__TASK__.
Reproduce only the top of the records, down to and including the line containing "Image resolution: width=372".

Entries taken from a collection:
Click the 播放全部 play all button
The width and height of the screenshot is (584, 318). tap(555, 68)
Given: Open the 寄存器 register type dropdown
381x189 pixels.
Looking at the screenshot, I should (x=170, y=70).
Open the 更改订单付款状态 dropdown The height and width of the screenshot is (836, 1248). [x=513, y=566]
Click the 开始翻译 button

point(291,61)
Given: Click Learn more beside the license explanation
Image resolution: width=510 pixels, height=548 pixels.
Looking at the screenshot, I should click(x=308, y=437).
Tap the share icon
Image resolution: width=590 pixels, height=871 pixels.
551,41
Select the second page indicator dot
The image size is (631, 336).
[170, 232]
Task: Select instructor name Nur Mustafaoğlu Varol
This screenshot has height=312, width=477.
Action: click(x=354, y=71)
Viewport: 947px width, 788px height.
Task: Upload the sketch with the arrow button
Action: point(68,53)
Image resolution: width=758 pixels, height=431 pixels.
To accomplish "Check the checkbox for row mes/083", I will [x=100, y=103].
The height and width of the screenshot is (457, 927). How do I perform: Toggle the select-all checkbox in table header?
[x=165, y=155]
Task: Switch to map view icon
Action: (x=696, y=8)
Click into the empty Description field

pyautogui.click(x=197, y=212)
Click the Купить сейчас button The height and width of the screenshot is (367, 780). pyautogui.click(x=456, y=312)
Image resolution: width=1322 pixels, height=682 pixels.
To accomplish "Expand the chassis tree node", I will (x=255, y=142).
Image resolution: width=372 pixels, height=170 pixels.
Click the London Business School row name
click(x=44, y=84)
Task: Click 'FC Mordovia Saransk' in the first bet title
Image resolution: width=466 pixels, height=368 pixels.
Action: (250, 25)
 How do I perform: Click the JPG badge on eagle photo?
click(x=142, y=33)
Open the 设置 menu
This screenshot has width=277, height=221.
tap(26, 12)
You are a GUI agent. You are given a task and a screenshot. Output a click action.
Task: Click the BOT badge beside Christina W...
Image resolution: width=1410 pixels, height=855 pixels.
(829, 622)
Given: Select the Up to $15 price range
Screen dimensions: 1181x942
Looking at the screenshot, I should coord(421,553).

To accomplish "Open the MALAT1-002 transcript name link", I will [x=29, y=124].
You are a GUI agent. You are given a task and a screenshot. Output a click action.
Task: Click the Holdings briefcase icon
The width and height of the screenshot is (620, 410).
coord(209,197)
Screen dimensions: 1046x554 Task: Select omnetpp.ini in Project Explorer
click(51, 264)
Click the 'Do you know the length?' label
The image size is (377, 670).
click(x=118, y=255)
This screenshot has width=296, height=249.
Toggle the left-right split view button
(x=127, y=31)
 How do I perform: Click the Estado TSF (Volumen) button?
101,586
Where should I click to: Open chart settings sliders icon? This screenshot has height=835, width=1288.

__ANSWER__.
Click the 播放全部 play all button
The width and height of the screenshot is (584, 318). tap(555, 68)
Given: Open the 寄存器 register type dropdown
381x189 pixels.
Looking at the screenshot, I should (x=170, y=70).
Open the 更改订单付款状态 dropdown The height and width of the screenshot is (836, 1248). [x=513, y=566]
Click the 开始翻译 button

point(291,61)
Given: Click Learn more beside the license explanation
Image resolution: width=510 pixels, height=548 pixels.
Looking at the screenshot, I should click(x=308, y=437).
Tap the share icon
Image resolution: width=590 pixels, height=871 pixels.
551,41
Select the second page indicator dot
The image size is (631, 336).
[170, 232]
Task: Select instructor name Nur Mustafaoğlu Varol
This screenshot has height=312, width=477.
Action: click(x=354, y=71)
Viewport: 947px width, 788px height.
Task: Upload the sketch with the arrow button
Action: point(68,53)
Image resolution: width=758 pixels, height=431 pixels.
To accomplish "Check the checkbox for row mes/083", I will [x=100, y=103].
The height and width of the screenshot is (457, 927). How do I perform: Toggle the select-all checkbox in table header?
[x=165, y=155]
Task: Switch to map view icon
Action: (x=696, y=8)
Click into the empty Description field

pyautogui.click(x=197, y=212)
Click the Купить сейчас button The height and width of the screenshot is (367, 780). pyautogui.click(x=456, y=312)
Image resolution: width=1322 pixels, height=682 pixels.
To accomplish "Expand the chassis tree node", I will (x=255, y=142).
Image resolution: width=372 pixels, height=170 pixels.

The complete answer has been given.